Text passage.

* Begin *

It should be noted that the “braking and driving forces” of the first aspect of the present disclosure refer to forces that accelerate and decelerate the towing vehicle, and include both braking forces that decelerate the towing vehicle and driving forces that accelerate the towing vehicle (hereinafter, the same applies in the present specification). Further, in a case in which an object or the like is loaded at the towed vehicle, the “mass of the towed vehicle” of the first aspect of the present disclosure refers to a mass of the towed vehicle in a state in which the object or the like is loaded (the same applies in the present specification).
According to the above configuration, the vehicle control device is applied to the connected vehicles in which the towed vehicle is connected to the towing vehicle, and the braking and driving section independently applies braking and driving forces to the left and right wheels of the towing vehicle, respectively. Further, the braking and driving force detection section detects the braking driving forces of the respective wheels of the towing vehicle, the mass estimation section estimates the mass of the towed vehicle, and the angle detection section detects the bending angle of the connecting section between the towing vehicle and the towed vehicle. Moreover, the yaw moment estimation section estimates the yaw moment with respect to the towing vehicle during braking of the towing vehicle, using the detection result of the angle detection section and the estimation result of the mass estimation section. The calculation section calculates the left-right difference in braking force of the towing vehicle so as to suppress the yaw moment estimated by the yaw moment estimation section. The control section uses the detection result of the braking and driving force detection section to control the left and right braking forces of the towing vehicle, based on the calculation result of the calculation section. Consequently, the bending angle of the connecting section between the towing vehicle and the towed vehicle can be controlled during braking of the towing vehicle, and it is possible to suppress occurrence of a jackknife phenomenon.

* End *

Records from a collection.
* Begin *

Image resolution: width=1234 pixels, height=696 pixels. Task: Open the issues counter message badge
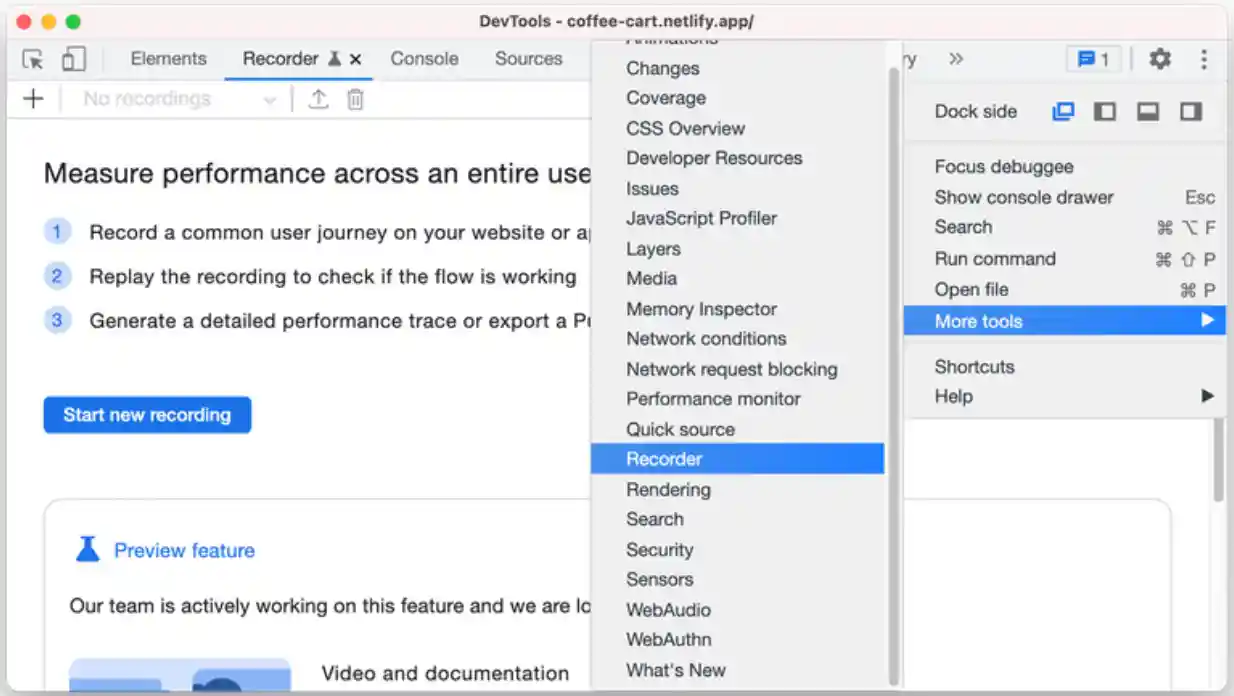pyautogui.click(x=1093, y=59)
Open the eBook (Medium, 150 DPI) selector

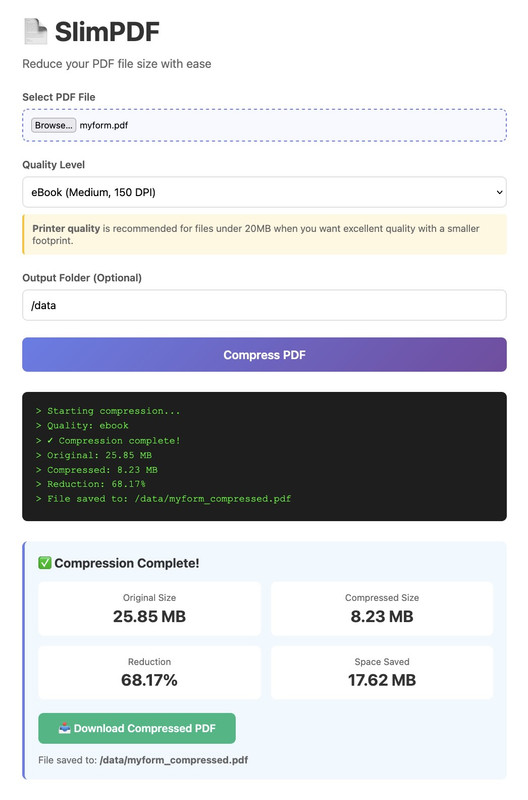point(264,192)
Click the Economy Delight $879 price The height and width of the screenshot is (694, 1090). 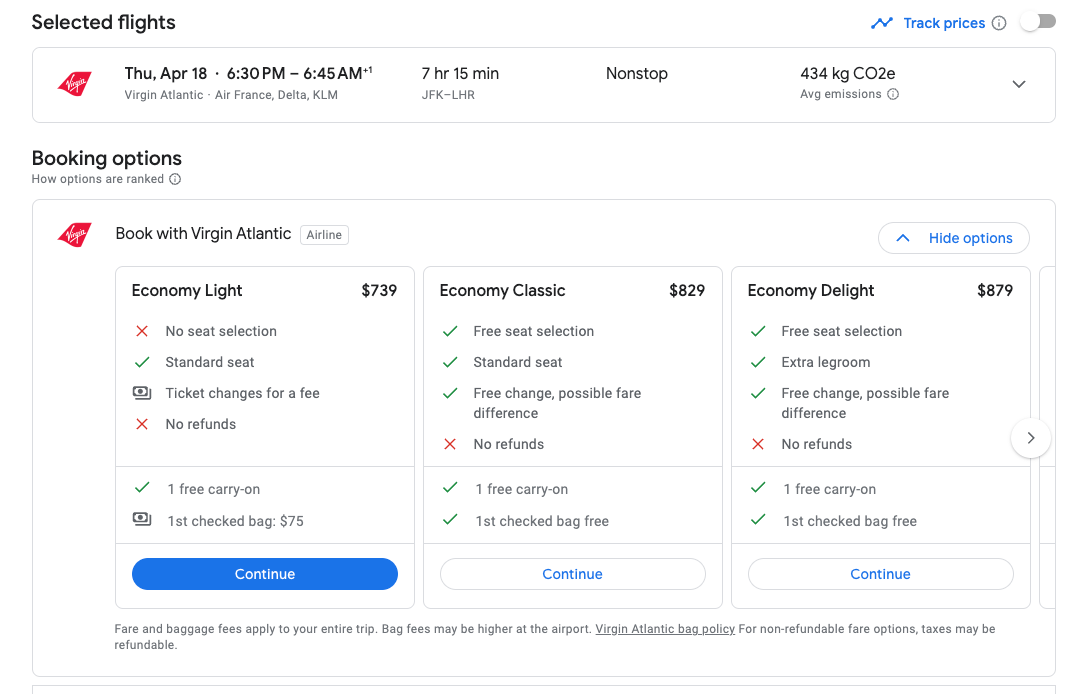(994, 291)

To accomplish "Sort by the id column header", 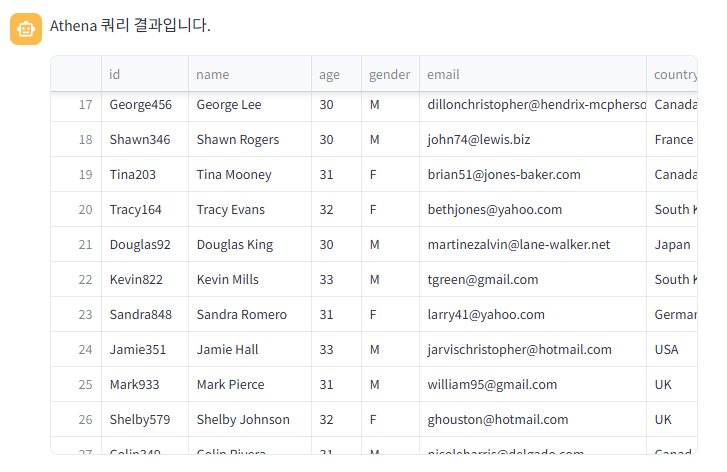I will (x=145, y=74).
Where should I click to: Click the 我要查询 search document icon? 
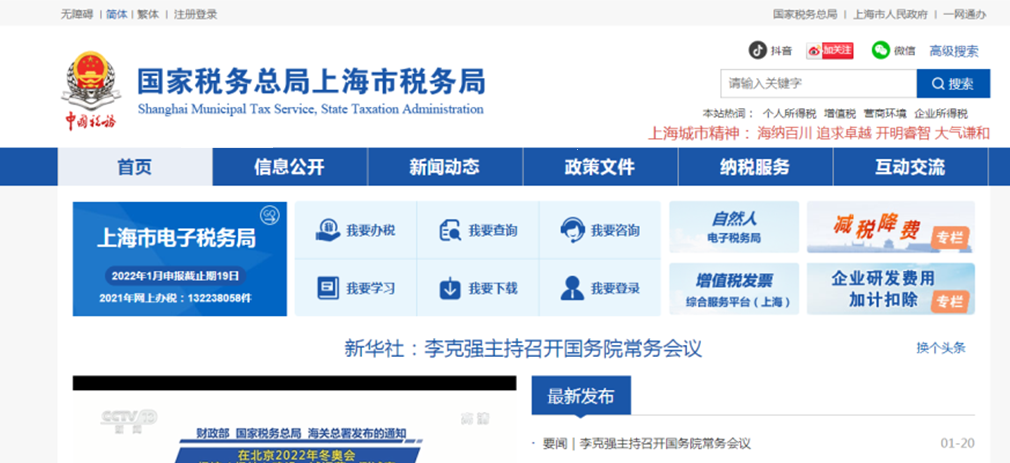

* End *

What you should do.
Carry on the passage about braking control for a towing vehicle and its towed vehicle, picking up after its final sentence. The records have no role here.

Result of this exercise.
A vehicle control device according a second aspect of the present disclosure is the vehicle control device according to the first aspect, which includes a wheel speed detection section configured to detect respective wheel speeds of the towing vehicle, wherein the calculation section calculates a target total braking force based on a detection result of the wheel speed detection section and a travel plan of the towing vehicle, and calculates the left and right braking forces of the towing vehicle without changing the target total braking force when calculating the left-right difference in braking force of the towing vehicle so as to suppress the yaw moment estimated by the yaw moment estimation section.
According to the above configuration, the wheel speed detection section detects the respective wheel speeds of the towing vehicle, and the calculation section calculates the target total braking force based on the detection result of the wheel speed detection section and the travel plan of the towing vehicle. Further, when calculating the left-right difference in braking force of the towing vehicle so as to suppress the yaw moment estimated by the yaw moment estimation section, the calculation section calculates the left and right braking forces of the towing vehicle without changing the target total braking force. As a result, the bending angle of the connecting section between the towing vehicle and the towed vehicle can be controlled while braking with the target total braking force.
A vehicle control device according to a third aspect of the present disclosure is the vehicle control device according to the first aspect or the second aspect, wherein the control section controls the left and right braking forces of the towing vehicle such that a change gradient, which is a change amount per unit time of each of the left and right braking forces of the towing vehicle, does not exceed a preset upper limit gradient.
According to the above configuration, the control section controls the left and right braking forces of the towing vehicle such that the change gradient, which is the change amount per unit time of each of the left and right braking forces of the towing vehicle, does not exceed the preset upper limit gradient. As a result, abrupt generation of an anti-yaw moment, which is a force in an opposite direction to the yaw moment with respect to the towing vehicle, can be suppressed, enabling the towing vehicle to travel stably.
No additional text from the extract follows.